What is being asked
Your answer should be each line of the entries that contains the word "will", copied in full.

(Pixel coordinate grounding data)
__________

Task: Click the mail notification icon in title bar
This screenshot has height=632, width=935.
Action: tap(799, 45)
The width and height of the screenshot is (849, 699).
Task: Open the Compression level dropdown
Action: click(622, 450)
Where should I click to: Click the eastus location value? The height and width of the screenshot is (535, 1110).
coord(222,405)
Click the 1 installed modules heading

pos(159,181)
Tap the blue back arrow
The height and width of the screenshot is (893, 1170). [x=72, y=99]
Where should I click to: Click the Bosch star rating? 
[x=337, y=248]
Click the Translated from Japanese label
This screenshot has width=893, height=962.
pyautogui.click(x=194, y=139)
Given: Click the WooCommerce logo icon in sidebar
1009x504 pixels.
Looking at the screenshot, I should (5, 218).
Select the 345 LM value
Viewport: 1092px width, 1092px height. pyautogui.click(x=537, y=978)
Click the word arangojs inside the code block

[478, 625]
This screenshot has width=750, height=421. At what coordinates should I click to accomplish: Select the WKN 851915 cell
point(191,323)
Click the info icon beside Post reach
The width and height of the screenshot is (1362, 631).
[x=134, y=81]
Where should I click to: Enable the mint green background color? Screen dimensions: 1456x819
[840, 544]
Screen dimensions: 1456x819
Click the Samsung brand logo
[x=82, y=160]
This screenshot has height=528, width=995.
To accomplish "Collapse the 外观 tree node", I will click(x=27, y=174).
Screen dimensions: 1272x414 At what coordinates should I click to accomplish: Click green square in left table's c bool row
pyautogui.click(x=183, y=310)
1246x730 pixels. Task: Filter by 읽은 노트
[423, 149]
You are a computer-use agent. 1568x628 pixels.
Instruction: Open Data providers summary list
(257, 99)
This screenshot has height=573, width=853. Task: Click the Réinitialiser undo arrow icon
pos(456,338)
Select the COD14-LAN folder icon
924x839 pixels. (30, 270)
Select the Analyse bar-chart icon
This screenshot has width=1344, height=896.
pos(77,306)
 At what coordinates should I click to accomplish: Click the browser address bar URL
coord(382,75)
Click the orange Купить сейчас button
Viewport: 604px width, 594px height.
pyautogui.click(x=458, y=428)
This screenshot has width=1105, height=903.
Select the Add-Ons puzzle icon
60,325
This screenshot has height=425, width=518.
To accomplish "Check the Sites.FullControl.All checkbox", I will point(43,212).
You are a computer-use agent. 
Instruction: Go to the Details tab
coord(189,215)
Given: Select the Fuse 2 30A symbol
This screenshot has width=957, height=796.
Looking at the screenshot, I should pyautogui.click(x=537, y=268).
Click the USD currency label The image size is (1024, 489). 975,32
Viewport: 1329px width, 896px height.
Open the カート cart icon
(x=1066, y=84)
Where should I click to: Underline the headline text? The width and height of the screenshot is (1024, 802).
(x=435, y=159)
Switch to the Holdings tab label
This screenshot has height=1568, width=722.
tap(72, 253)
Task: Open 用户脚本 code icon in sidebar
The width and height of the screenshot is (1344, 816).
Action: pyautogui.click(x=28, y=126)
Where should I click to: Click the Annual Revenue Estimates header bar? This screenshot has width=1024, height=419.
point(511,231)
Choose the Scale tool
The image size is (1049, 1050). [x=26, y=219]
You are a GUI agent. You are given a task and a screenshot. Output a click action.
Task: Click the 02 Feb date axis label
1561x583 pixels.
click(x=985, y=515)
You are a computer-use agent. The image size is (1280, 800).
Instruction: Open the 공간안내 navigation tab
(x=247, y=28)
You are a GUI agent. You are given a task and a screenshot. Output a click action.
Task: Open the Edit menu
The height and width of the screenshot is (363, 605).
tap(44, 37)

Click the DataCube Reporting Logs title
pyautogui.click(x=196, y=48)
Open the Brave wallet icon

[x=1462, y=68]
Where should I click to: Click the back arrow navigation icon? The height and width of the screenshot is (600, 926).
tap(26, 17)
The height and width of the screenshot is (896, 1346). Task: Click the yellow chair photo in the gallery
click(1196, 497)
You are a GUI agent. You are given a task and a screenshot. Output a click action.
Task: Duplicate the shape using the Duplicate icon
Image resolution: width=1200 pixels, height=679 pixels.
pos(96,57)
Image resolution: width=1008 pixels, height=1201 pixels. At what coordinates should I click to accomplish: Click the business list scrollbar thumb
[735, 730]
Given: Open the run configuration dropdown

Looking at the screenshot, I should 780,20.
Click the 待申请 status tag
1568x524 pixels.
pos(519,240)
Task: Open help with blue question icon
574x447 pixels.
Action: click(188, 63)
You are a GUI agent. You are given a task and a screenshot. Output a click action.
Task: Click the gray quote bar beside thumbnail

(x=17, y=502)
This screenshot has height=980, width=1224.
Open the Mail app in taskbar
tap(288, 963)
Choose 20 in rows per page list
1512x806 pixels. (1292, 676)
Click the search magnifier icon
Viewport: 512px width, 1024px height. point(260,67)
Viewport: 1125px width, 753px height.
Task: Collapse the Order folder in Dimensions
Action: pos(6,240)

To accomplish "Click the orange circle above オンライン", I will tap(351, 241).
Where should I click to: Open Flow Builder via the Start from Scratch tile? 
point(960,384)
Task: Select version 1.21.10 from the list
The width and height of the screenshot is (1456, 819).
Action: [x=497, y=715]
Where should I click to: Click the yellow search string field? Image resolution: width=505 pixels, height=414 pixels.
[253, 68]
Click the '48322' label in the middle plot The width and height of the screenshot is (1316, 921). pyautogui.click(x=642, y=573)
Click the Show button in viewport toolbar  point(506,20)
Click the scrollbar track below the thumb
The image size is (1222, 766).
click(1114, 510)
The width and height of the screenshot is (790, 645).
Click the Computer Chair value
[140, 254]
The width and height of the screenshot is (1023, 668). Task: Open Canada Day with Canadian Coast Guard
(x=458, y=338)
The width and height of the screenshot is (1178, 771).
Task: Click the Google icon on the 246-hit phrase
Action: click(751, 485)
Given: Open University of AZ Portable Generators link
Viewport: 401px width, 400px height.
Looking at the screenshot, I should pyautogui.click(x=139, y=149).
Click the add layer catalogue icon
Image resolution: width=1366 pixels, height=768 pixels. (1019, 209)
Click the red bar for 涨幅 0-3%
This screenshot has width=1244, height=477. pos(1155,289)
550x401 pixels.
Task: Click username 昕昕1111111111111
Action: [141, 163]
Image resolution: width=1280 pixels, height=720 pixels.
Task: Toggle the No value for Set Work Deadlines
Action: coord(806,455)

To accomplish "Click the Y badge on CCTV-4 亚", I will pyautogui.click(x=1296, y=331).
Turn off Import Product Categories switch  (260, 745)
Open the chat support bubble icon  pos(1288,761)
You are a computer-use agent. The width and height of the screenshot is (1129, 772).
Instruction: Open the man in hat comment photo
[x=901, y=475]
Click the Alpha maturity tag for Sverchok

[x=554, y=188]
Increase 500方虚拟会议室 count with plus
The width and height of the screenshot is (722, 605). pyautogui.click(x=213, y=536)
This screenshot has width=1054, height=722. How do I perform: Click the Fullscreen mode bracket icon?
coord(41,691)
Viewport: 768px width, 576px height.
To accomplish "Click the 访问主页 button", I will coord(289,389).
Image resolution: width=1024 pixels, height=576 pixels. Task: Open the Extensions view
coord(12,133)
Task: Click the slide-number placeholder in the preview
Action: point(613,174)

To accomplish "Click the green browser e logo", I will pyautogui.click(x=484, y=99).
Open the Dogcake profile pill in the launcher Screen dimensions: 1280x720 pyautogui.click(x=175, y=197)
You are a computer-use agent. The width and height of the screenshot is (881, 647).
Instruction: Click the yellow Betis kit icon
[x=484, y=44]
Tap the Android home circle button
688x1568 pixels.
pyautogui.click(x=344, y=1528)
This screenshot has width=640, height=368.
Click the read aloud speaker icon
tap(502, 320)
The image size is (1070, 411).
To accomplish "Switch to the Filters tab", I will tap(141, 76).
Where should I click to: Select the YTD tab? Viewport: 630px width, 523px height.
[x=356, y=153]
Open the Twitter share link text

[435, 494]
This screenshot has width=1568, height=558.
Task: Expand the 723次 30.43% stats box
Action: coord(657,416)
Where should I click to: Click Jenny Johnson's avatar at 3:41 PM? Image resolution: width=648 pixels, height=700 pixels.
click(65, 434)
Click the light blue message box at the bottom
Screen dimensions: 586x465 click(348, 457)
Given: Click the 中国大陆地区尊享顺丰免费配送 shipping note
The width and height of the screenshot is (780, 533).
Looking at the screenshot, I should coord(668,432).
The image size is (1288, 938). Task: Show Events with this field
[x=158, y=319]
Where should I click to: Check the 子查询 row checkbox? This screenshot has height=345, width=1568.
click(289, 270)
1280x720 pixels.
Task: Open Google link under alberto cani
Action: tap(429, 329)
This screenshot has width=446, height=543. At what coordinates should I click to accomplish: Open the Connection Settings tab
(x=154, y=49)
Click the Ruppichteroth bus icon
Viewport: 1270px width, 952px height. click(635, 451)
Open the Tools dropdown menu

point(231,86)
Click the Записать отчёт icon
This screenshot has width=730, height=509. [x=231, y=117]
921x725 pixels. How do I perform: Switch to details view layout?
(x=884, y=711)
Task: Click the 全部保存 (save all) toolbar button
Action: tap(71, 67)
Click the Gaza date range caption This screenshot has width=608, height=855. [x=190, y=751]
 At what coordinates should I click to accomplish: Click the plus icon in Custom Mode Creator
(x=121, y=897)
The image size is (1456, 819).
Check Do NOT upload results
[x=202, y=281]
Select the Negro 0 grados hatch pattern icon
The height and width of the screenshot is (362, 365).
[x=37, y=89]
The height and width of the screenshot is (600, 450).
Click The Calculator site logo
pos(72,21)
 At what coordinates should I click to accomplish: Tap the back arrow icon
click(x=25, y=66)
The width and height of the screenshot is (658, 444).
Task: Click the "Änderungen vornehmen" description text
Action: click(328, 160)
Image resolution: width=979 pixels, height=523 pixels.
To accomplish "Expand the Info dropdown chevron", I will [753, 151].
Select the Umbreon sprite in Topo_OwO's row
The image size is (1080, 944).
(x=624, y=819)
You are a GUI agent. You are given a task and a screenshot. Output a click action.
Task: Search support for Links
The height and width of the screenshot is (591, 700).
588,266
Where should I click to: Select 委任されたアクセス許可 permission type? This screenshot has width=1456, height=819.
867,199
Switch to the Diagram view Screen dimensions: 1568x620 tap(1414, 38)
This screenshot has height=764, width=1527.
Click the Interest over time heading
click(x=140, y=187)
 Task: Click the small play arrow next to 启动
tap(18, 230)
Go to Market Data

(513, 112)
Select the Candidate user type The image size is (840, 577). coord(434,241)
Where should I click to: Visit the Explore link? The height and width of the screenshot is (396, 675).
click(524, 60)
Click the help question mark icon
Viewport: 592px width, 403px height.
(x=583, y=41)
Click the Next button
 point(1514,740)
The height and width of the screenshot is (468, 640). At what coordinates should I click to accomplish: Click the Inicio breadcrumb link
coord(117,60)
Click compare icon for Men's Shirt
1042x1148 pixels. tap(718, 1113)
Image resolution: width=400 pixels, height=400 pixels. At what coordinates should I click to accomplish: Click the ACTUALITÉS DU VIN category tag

__________

Written answer
To accomplish "Collapse the 外观 tree node", I will click(x=27, y=174).
To accomplish "Check the Sites.FullControl.All checkbox", I will point(43,212).
To accomplish "Click the orange circle above オンライン", I will tap(351, 241).
To accomplish "Click the Y badge on CCTV-4 亚", I will pyautogui.click(x=1296, y=331).
To accomplish "Click the 访问主页 button", I will coord(289,389).
To accomplish "Click the green browser e logo", I will pyautogui.click(x=484, y=99).
To accomplish "Switch to the Filters tab", I will tap(141, 76).
To accomplish "Expand the Info dropdown chevron", I will [753, 151].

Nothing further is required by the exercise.